I am slow and tire easily but am ready at 1 p.m. I eat a chicken sandwich from Carl's Jr. Frank is home at 2:30. We go to the movies at 3:30.

Gary and Maria and boys come over at 7:30 to visit. We offer to have the boys stay Saturday night while Maria and Gary go to a concert in Ventura. I felt pretty good today.

Wow, I wonder what accounted for the rapid change in her mood and energy? From her post yesterday it sounds like she is back on the chemotherapy pump. I suppose it can be attributed to getting a good night's sleep. Frank must have been thrilled to see Mom up early, making him a big breakfast and still having the energy for sex. Very thoughtful of Mom to take advantage of the little bits of time that she has energy and feels good! I wonder what movie they saw. She usually mentions the name, so whatever it was, I guess she was not impressed.

I am so glad that Gary and Maria lived just a few miles away and that they came by to visit. I have no doubt that lifted her spirits. My brother and his wife are so thoughtful. Just two weeks ago they had my 81 year old father come visit their family for Christmas and then drove 5 hours to take him back home.

One More Week On The Pump


Wednesday February 10, 1993

Awake again at 5 a.m. Terrible to lay there for hours. I get up at 7 to get ready for doctor. It has been so nice not carrying the pump.
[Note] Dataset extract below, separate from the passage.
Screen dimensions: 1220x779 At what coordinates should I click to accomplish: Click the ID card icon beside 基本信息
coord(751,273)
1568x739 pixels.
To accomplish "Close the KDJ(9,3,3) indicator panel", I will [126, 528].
Dr. Semrad is not there today. I'm very disappointed. Dr. Latino agrees that Dr. Semrad should make the decision with me about the pump. I decide to connect it for 1 more week. I don't have an appetite for lunch but eat a little later. I'm so sleepy I sit in the chair all afternoon sleeping off and on. I don't feel so depressed today.

It's amazing how quickly she recovered when the poison was disconnected and how quickly she suffers from exhaustion and loss of appetite when it is hooked up again. No wonder she's disappointed that her doctor isn't working today. Wondering if Dr. Latino is really his name, or if she just made that up?
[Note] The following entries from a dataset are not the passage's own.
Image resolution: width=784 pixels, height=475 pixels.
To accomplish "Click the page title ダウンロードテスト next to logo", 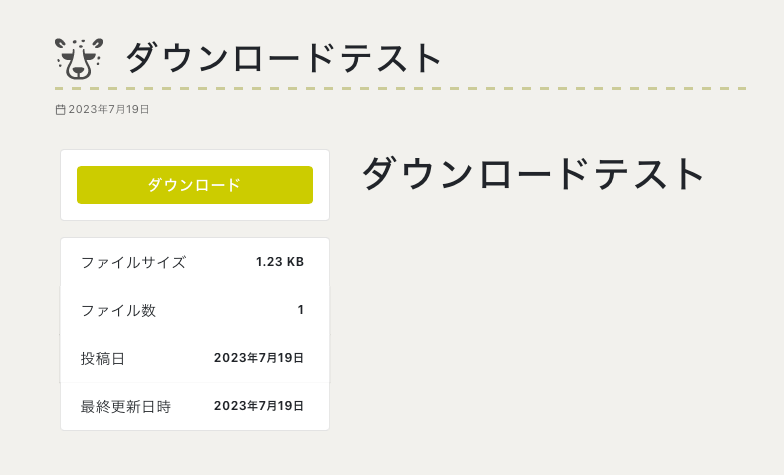I will (x=283, y=58).
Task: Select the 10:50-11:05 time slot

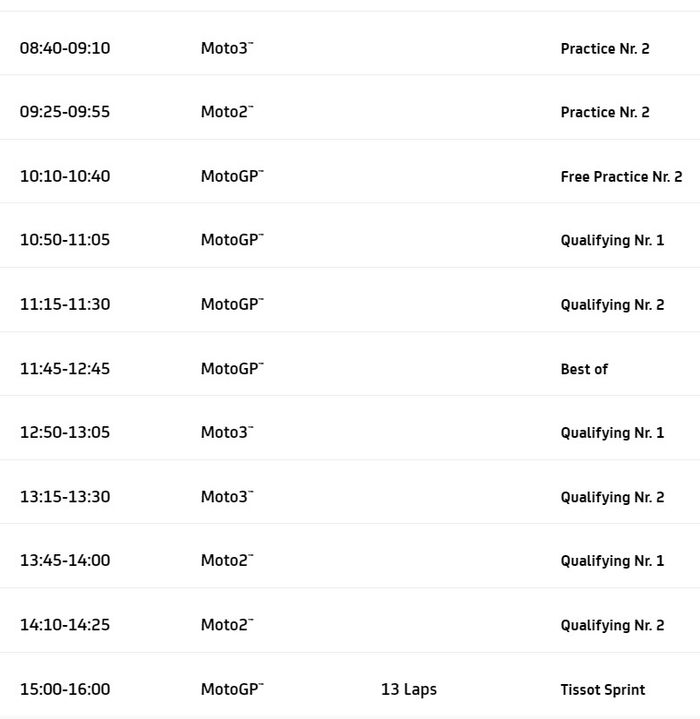Action: click(65, 240)
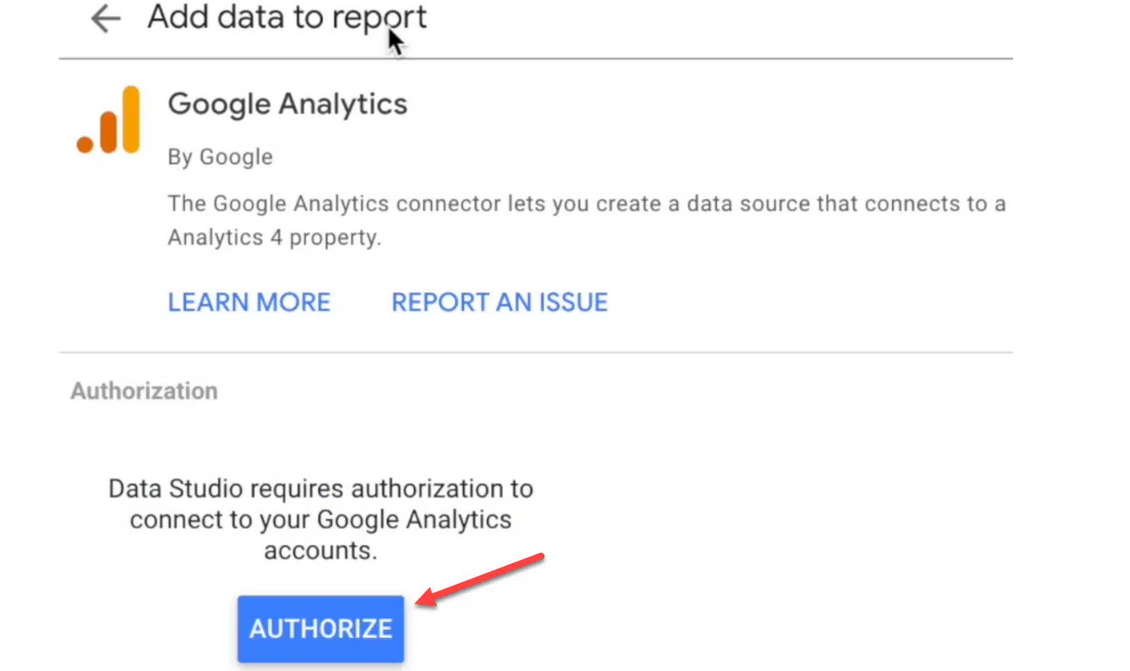Click the 'By Google' author text
This screenshot has width=1130, height=671.
220,156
Wednesday, January 1, 2014

Valentine Cards


Tuesday February 9, 1993

Awake at 5. I took a Unisom and Tylenol but no more deep sleep. Frank left for carving class at 8:15 when I got up. I started the laundry and ate a little breakfast. I am feeling anxious, worried and depressed. I can't shake it. I feel almost paralyzed by it. Finally, I take one of Frank's Xanax for anxiety. It helps but I still feel depressed all day. After lunch we go to see the movie Aladdin, hoping that will help. It helps a little.
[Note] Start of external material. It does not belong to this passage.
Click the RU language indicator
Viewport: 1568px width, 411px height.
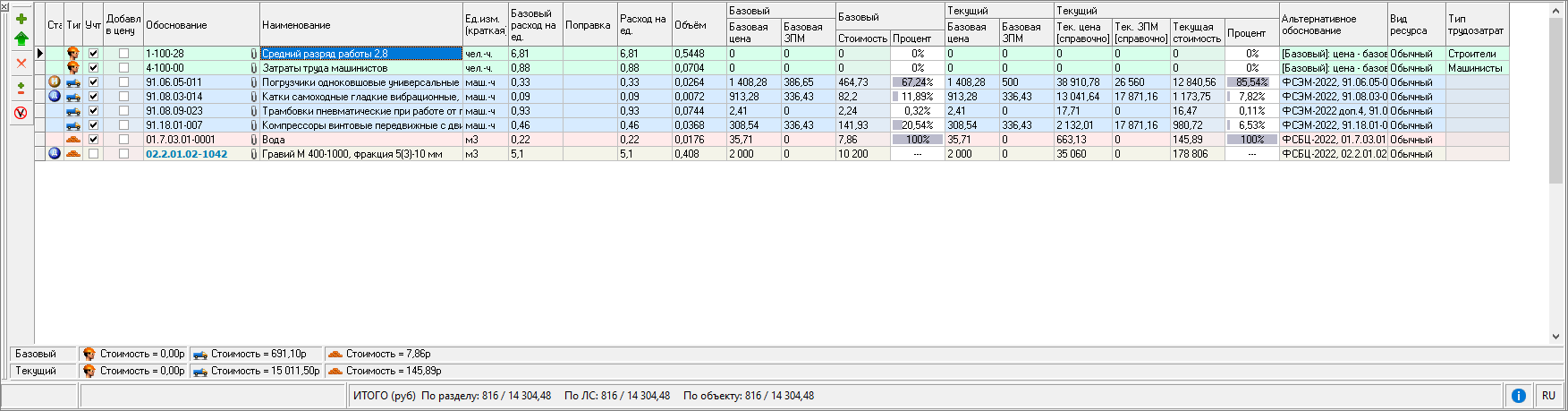point(1548,396)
We stop to buy Valentines, $35 worth for all our family. Is this my last Valentine's Day? will God answer my constant prayer for healing? Maybe I'll feel better after I see Dr. Semrad tomorrow.

I have no appetite for dinner.

I take Xanax when I have insomnia as it helps me to relax, but I don't think it would help with depression at all. I thought buying Valentine cards would lift her spirits, but again, she is wondering if this will be another "last", which it is. I still have that Valentine card from 1993, as well as several other cards Mom sent me while battling cancer those last 2 years. I'm so glad I kept them. The card pictured above is the one she bought for me this day.